▶ Records from a dataset

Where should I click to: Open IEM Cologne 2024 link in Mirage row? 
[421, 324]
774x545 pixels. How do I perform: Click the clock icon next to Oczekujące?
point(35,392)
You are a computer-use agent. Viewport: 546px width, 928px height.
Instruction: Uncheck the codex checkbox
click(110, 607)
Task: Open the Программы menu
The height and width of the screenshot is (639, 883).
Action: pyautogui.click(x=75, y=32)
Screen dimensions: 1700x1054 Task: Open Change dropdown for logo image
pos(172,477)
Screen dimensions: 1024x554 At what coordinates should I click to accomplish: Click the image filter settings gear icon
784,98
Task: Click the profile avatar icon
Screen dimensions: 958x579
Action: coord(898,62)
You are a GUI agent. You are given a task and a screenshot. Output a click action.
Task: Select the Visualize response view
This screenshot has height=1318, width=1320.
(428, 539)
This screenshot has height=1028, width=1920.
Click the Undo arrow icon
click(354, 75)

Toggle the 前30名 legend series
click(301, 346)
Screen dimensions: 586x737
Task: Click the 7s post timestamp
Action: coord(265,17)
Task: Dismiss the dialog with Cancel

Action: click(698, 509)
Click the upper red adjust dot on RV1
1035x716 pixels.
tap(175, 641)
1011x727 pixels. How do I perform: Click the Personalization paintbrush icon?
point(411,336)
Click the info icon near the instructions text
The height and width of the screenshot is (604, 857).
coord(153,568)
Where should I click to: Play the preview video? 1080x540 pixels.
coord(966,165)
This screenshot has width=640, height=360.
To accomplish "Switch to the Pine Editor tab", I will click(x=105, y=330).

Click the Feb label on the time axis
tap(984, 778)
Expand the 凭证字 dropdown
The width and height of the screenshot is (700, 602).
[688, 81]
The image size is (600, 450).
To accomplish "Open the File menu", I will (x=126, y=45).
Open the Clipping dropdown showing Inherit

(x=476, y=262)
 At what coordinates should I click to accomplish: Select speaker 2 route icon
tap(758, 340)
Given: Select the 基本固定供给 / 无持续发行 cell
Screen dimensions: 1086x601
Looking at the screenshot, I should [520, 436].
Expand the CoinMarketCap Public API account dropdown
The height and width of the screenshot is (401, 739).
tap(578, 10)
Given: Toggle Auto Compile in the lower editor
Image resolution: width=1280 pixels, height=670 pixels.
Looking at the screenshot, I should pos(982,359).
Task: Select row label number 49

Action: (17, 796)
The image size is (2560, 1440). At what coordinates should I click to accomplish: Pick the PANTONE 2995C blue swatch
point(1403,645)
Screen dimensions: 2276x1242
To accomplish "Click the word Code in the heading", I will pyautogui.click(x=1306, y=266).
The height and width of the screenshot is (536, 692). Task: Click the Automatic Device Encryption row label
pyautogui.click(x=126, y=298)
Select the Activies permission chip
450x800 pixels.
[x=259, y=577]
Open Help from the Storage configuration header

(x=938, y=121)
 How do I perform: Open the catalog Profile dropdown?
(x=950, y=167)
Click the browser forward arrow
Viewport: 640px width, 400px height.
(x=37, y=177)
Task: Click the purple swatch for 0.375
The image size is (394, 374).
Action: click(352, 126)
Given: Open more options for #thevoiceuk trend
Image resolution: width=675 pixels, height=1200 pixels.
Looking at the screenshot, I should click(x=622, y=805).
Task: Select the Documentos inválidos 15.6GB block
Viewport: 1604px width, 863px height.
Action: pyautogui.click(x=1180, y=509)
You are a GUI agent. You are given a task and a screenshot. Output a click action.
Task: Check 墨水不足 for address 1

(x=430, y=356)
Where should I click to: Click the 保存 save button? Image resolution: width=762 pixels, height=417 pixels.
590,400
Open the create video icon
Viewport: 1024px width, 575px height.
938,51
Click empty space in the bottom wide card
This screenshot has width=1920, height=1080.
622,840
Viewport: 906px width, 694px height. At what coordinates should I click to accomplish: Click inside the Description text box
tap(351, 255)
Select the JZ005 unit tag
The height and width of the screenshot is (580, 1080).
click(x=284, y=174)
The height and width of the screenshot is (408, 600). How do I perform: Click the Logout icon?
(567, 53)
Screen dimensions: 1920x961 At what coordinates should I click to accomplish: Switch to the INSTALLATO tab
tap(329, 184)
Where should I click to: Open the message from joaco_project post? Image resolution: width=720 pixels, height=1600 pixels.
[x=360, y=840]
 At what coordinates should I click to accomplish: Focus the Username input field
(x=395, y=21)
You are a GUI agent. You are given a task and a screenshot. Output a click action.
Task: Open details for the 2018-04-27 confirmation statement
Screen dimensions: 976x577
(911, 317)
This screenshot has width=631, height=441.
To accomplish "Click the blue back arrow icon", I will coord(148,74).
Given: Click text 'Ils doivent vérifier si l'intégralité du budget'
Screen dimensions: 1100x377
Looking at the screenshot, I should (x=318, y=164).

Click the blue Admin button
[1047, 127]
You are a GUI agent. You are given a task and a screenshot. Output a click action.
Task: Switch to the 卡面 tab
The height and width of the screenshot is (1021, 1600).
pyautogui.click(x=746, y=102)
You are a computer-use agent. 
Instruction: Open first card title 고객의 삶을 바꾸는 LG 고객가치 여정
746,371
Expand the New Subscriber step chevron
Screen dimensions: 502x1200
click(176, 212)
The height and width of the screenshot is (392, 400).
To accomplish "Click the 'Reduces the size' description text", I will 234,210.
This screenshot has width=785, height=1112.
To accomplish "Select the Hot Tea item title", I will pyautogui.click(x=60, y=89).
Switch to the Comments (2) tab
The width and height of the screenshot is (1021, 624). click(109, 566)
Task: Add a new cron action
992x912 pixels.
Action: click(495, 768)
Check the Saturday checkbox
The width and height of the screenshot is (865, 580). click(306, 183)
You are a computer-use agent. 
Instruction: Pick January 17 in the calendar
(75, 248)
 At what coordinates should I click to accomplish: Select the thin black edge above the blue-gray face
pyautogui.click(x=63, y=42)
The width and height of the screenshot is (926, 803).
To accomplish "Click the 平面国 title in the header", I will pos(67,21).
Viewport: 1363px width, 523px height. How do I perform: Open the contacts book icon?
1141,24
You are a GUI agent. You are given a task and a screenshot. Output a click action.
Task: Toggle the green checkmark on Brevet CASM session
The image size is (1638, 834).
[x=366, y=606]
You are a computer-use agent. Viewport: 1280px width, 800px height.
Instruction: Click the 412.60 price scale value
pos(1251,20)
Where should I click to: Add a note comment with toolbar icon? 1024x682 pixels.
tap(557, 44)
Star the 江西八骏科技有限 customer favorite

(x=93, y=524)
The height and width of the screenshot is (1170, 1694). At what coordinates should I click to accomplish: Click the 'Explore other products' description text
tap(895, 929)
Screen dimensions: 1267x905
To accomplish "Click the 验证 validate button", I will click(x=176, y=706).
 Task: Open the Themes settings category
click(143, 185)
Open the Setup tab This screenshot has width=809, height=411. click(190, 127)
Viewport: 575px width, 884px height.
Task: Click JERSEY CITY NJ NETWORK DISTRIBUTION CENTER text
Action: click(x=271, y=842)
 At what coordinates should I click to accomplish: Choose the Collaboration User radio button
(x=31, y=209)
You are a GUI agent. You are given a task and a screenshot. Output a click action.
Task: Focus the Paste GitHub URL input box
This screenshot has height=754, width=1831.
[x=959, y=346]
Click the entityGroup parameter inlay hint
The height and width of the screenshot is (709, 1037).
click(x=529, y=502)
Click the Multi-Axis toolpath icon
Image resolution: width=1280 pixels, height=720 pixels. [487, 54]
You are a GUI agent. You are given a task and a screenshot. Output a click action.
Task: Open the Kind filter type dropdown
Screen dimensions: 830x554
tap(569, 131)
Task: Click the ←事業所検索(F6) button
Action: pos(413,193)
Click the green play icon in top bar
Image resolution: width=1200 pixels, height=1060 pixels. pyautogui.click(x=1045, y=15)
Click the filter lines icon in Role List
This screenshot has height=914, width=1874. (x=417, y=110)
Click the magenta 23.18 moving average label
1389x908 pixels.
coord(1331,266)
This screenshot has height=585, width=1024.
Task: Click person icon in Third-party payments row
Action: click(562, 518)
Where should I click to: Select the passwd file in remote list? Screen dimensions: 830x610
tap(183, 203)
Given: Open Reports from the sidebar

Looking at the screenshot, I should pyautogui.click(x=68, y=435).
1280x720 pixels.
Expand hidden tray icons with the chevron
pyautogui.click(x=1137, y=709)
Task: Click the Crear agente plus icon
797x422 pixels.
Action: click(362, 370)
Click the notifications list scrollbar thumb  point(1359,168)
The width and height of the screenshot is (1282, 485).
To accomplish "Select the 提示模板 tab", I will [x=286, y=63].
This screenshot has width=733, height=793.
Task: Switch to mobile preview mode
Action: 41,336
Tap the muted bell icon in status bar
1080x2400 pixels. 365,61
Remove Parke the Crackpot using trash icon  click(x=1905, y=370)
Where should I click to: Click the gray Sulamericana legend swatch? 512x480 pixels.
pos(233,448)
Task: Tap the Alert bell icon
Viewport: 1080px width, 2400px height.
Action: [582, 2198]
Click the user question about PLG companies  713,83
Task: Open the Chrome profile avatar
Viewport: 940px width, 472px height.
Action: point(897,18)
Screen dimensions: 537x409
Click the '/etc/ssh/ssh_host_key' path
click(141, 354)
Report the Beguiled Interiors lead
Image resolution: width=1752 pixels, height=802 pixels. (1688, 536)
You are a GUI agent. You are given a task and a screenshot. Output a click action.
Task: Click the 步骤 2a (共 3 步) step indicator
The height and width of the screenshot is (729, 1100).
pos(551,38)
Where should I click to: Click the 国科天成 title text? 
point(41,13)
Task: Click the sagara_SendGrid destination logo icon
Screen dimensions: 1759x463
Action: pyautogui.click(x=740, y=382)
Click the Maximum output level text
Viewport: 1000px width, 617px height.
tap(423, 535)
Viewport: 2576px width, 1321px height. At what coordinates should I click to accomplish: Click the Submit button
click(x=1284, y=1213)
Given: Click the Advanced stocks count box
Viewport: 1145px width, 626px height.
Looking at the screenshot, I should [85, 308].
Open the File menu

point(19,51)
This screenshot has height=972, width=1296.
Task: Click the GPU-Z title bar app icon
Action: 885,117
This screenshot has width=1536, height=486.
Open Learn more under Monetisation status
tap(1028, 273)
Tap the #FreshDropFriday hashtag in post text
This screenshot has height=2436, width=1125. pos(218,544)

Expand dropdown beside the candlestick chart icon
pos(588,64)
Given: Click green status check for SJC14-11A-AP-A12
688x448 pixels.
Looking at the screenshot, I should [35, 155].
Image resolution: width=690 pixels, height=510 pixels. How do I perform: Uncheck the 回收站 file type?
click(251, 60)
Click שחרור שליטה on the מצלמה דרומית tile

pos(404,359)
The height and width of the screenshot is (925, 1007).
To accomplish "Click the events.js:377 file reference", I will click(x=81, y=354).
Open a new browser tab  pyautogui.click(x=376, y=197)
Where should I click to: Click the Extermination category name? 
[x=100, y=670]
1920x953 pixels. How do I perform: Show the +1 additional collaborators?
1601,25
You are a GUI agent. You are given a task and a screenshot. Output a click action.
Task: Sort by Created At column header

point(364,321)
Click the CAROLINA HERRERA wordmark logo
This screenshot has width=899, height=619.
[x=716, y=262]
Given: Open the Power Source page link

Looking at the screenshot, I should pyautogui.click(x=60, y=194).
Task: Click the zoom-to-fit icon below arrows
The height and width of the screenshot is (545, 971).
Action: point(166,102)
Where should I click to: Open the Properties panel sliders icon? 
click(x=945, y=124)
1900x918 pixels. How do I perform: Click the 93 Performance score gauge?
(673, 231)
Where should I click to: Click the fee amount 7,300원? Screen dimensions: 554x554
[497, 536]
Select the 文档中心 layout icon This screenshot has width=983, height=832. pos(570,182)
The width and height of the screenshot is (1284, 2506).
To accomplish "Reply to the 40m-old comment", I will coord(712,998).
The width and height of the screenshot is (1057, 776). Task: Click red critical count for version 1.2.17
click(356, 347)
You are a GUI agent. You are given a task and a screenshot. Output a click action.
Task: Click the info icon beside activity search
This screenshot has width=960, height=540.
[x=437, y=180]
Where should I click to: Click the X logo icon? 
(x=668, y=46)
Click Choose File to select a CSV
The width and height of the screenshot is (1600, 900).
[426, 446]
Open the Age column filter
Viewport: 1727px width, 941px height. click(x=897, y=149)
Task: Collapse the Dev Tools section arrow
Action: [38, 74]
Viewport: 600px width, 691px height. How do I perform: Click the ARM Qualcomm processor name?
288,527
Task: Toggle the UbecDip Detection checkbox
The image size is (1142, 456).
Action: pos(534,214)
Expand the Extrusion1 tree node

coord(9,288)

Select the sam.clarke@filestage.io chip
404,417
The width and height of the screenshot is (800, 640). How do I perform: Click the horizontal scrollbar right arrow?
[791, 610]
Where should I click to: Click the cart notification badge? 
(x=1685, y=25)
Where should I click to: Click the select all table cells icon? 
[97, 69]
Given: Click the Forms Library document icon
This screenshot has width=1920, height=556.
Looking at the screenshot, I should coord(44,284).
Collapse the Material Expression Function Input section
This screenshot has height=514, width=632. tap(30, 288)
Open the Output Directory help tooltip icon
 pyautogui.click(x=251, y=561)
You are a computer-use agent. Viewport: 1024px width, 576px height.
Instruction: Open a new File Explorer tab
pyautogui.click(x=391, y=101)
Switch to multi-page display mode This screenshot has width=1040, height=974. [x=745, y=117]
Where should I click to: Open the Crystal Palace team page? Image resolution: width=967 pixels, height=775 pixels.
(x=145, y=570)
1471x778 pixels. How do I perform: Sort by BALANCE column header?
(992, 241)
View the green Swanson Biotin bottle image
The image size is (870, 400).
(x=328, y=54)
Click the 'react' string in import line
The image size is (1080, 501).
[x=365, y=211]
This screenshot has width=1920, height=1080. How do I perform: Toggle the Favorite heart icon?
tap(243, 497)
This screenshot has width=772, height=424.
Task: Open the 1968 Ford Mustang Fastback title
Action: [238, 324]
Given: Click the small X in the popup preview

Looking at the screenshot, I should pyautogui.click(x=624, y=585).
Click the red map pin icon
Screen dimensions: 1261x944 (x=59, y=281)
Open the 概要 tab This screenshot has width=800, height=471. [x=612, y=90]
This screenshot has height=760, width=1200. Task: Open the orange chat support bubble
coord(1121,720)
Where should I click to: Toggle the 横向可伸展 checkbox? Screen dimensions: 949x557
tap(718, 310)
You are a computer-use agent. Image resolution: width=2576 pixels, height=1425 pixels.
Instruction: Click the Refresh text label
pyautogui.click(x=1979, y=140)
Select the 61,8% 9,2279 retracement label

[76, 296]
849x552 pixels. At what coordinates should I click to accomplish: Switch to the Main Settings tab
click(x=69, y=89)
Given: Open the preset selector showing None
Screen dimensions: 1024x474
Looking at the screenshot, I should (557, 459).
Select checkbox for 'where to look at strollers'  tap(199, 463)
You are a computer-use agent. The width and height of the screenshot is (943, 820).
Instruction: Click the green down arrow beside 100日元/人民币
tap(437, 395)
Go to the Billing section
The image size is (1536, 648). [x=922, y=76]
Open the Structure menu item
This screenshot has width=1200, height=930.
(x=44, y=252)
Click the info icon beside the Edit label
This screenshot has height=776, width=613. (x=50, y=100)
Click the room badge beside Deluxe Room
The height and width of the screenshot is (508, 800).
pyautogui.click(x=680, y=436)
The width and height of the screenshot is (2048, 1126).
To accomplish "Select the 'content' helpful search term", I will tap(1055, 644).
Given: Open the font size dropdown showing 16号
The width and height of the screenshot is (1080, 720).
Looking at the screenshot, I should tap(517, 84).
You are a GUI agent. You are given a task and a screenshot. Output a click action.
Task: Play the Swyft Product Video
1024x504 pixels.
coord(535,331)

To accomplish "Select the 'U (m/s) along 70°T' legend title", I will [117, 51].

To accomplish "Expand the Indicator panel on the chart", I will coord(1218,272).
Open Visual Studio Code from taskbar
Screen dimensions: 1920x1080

▶ Problem statement
Find each line above that contains "computer", and copy those lines.

▶ Reply to the exercise
You are a computer-use agent. Viewport: 546px width, 928px height.
You are a computer-use agent. 
You are a computer-use agent. 
You are a computer-use agent. Viewport: 1280px width, 800px height.
You are a computer-use agent. Viewport: 1024px width, 576px height.
You are a computer-use agent. Image resolution: width=2576 pixels, height=1425 pixels.
You are a computer-use agent. The width and height of the screenshot is (943, 820).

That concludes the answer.